Recast the entries, from the line containing "Collapse the left" through the end of the entries, as a two-column CSV with the columns "instruction" and "action". Each entry gets one row, with its text and its answer each in a single quoted field, line breaks replaced by spaces, and the pictures left out.

#### DATA SHOWN
** Start **
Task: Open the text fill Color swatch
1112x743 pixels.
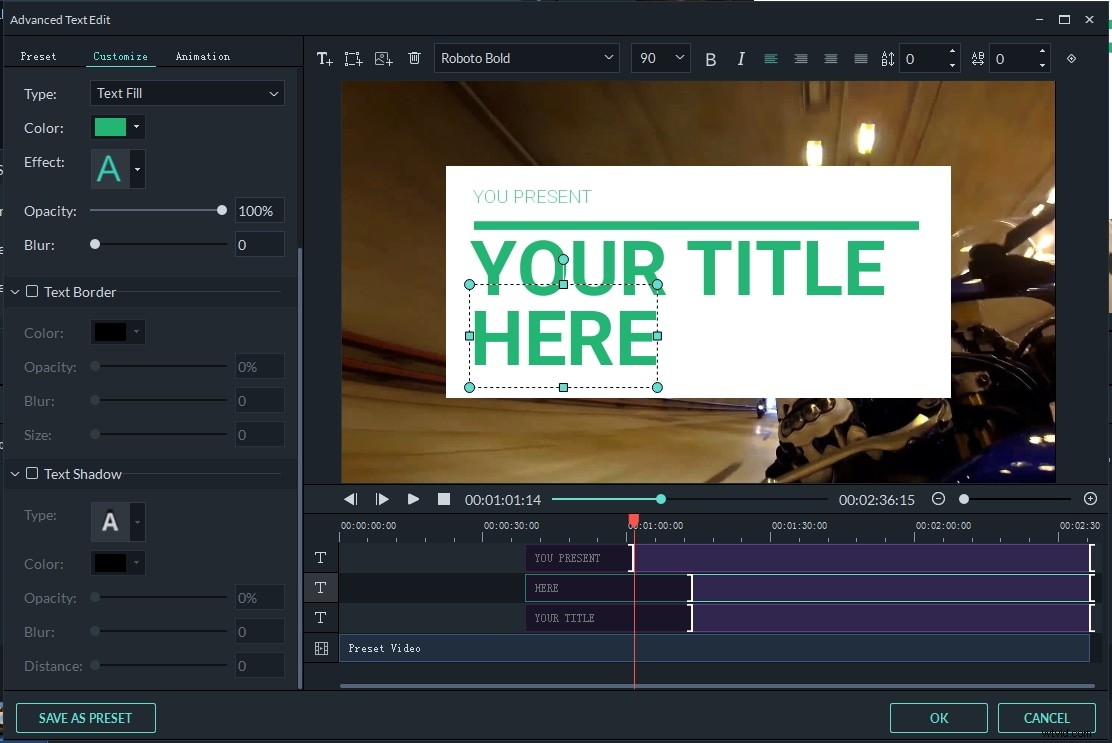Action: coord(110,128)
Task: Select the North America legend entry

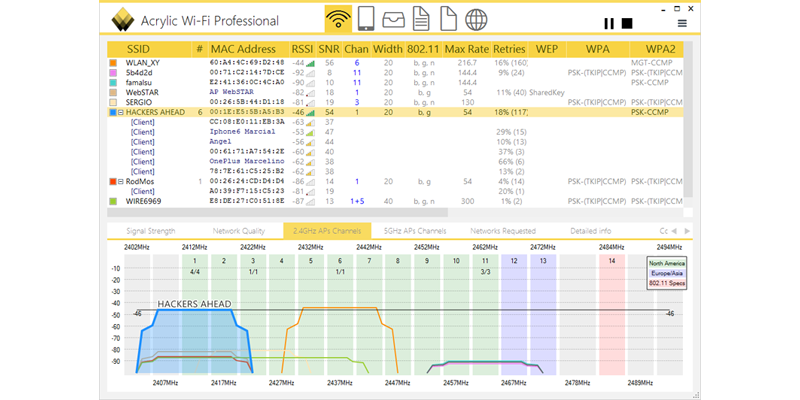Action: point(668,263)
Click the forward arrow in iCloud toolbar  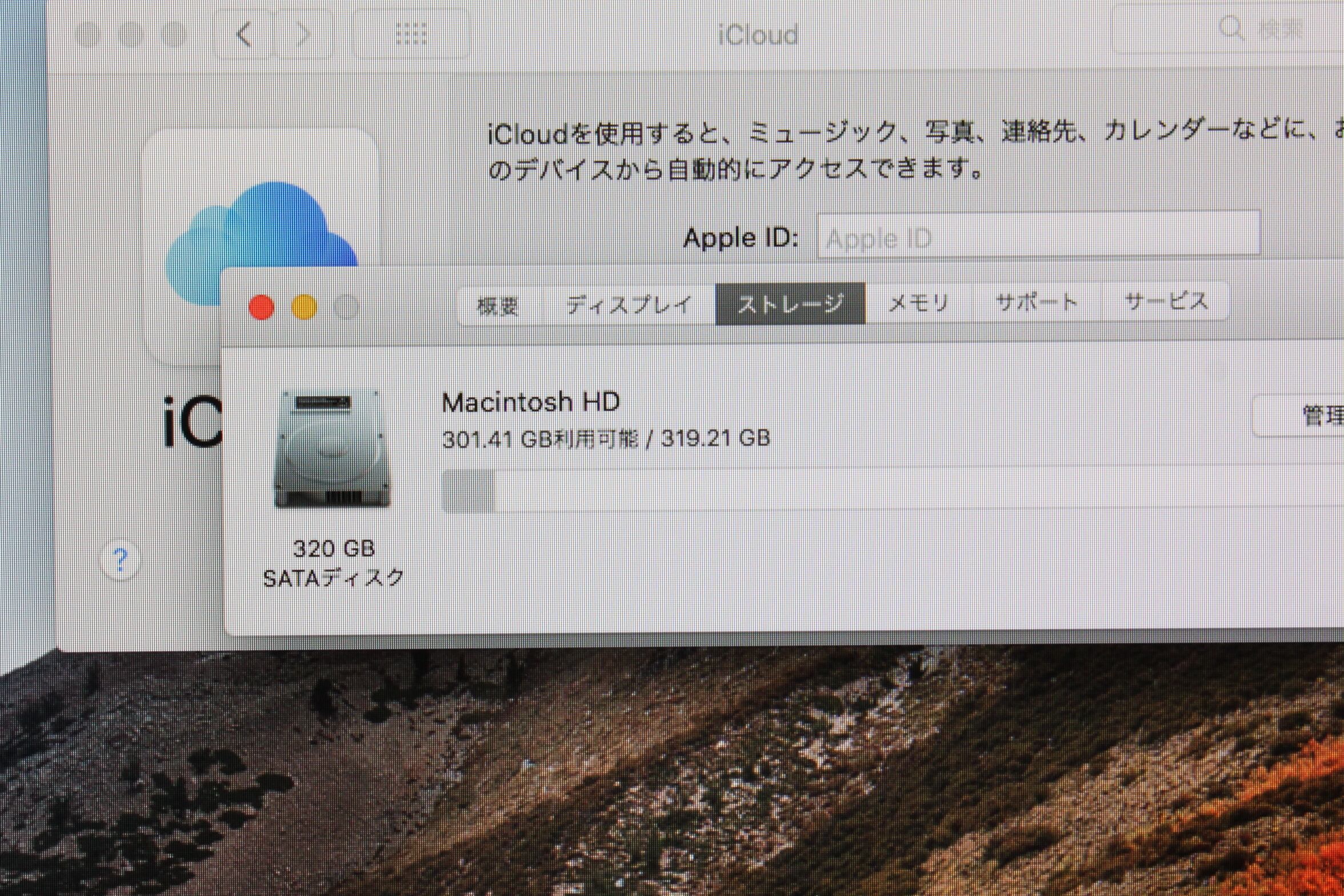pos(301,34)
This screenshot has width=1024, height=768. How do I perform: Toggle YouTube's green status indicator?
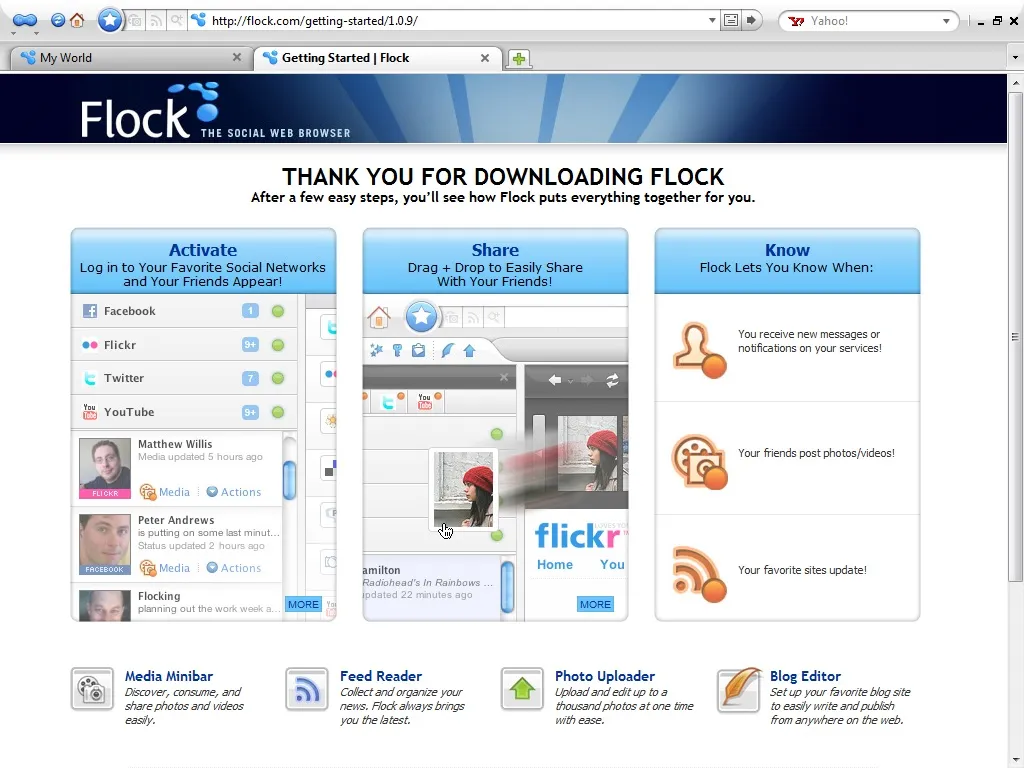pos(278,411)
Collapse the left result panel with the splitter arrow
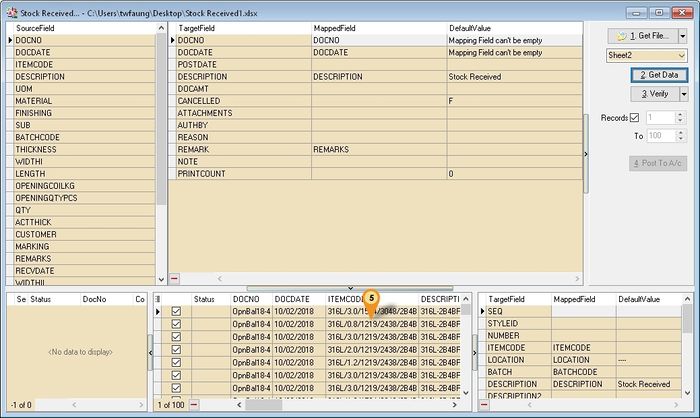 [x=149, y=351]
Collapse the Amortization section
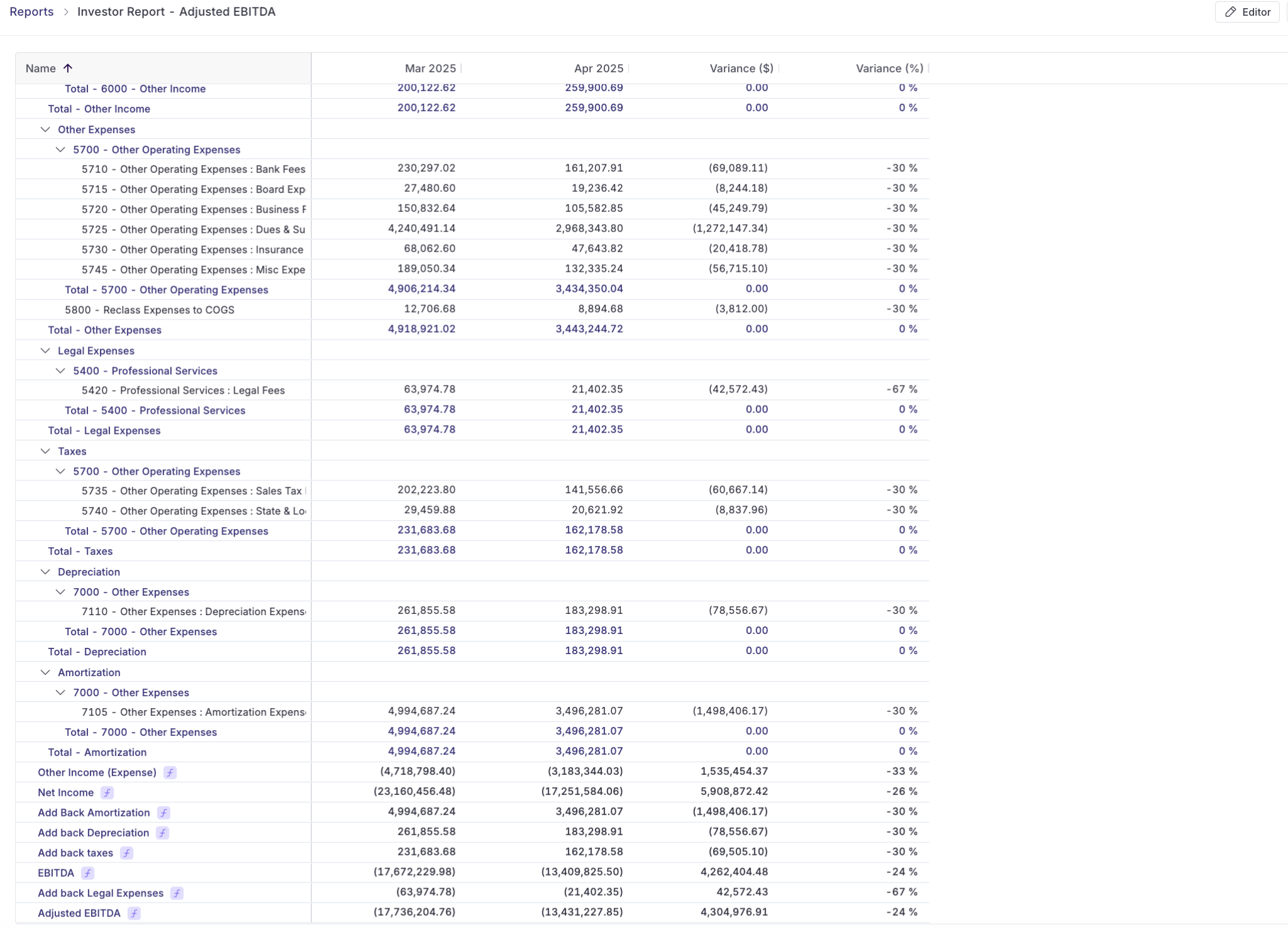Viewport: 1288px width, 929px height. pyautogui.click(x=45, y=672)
** End **
#### EXPECTED OUTPUT
instruction,action
"Collapse the left result panel with the splitter arrow","[x=149, y=351]"
"Collapse the Amortization section","Viewport: 1288px width, 929px height. pyautogui.click(x=45, y=672)"